Is Damasio telling us what emotions and feelings, the self and consciousness, or joy and sorrow “really are”? Not exactly. He peremptorily announces what he means by his words. We commonly put the words “emotion” and “feeling” to different uses, but they are close kin, and often not readily distinguished. The OED definition of “emotion” (sense 4.b) begins “a mental ‘feeling’….” It defines feelings in the “collective sense” as “emotions.” Is grief an emotion or a feeling or both? What of awe or love? Damasio, however, declares that emotions and feelings are entirely distinct physiologically. Emotions come first, and in the most direct sense: you first have an emotion, and then have a feeling. But also first in the history of the human race, for the ability to have emotions long preceded the ability to have feelings.

A feeling is produced by an emotion. Both feelings and emotions are states, conditions, or processes in the body. An emotion such as pity “is a complex collection of chemical and neural responses forming a distinctive pattern.” Moreover, for Damasio, there is nothing cognitive about this, and nothing “outer-directed.” Ordinarily, for example, I pity my aunt, whose husband is in a coma. But in Damasio’s account of emotions there is no mental “representation” (favored word in cognitive science) of my aunt or uncle. For him pity is not of or about someone. And emotions seem to be caused by changes in my body; I become aware of my sad look and the low physical spirits caused by being with my aunt and uncle, and that is what induces pity, rather than my emotion of pity making me look sad.

A first reaction is that this is a false theory about emotions—that is the view of Colin McGinn, mentioned above. Or an inadequate theory, for you cannot have emotions without cognitive input, e.g., knowledge of my uncle being in a coma—that is perhaps the majority opinion of neurologists. One could say Damasio’s theory is simply not a theory about emotions, but about something else. I think it is more than any of these reactions suggests, but what?

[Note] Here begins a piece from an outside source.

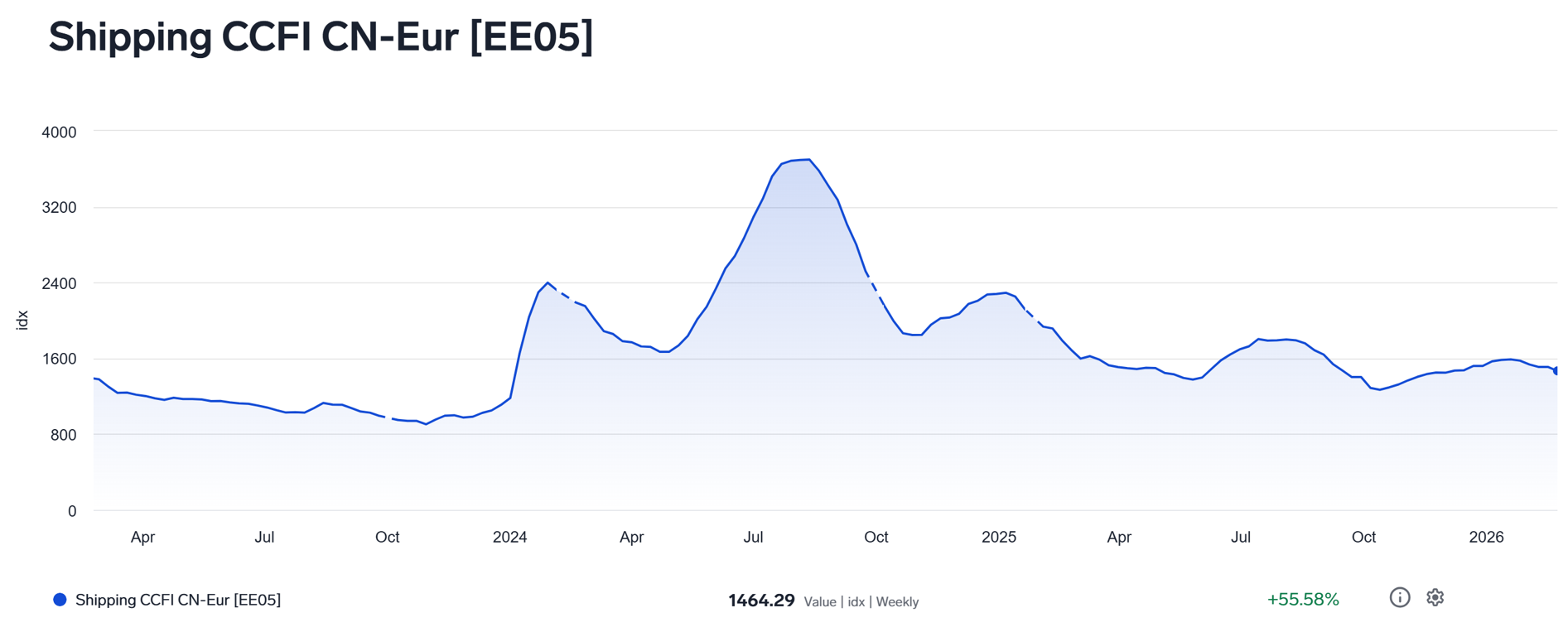Click the 3200 y-axis label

To learn from Damasio we have to start with the big picture. What is life? Here is a one-sentence stab at recent biological metaphysics. A living being is a self-regulating organism that so regulates itself that it tends (a) to go on existing and (b) to generate other creatures much like itself. We have heard much recently of the latter, of “selfish genes,” of the collective. Damasio, an anatomist and physiologist of the brain, deals in individuals and their body parts. He thinks of mind, brain, and body and their parts as involved in the self-regulation that enables the organism to go on existing as its environment changes and its energy store needs refilling. Emotions, mind, and even the self are ingredients of a homeostatic system.

  1. 1

    Fear Factor,” February 23, 2003.

  2. 2

    Philosophical Foundations of Neuroscience (Oxford: Blackwell, 2003). Bennett is a distinguished Australian neuroscientist, and Hacker is the Oxford author of an invaluable many-volume line-by-line analysis of Wittgenstein’s Philosophical Investigations.

  3. 3

    The first recognizable brain science began with the man who identified the nerves and many of their functions, Herophilus of Chalcedon (335–280 BCE). He learned a lot about the nervous system by practicing vivisection on condemned criminals, experiments that do not bear thinking about. Wilder Penfield (1891–1976), preeminent among twentieth-century neurologists, relentlessly used electrodes to test responses in the exposed brains of patients under local anesthetic. Thank goodness for ethics committees.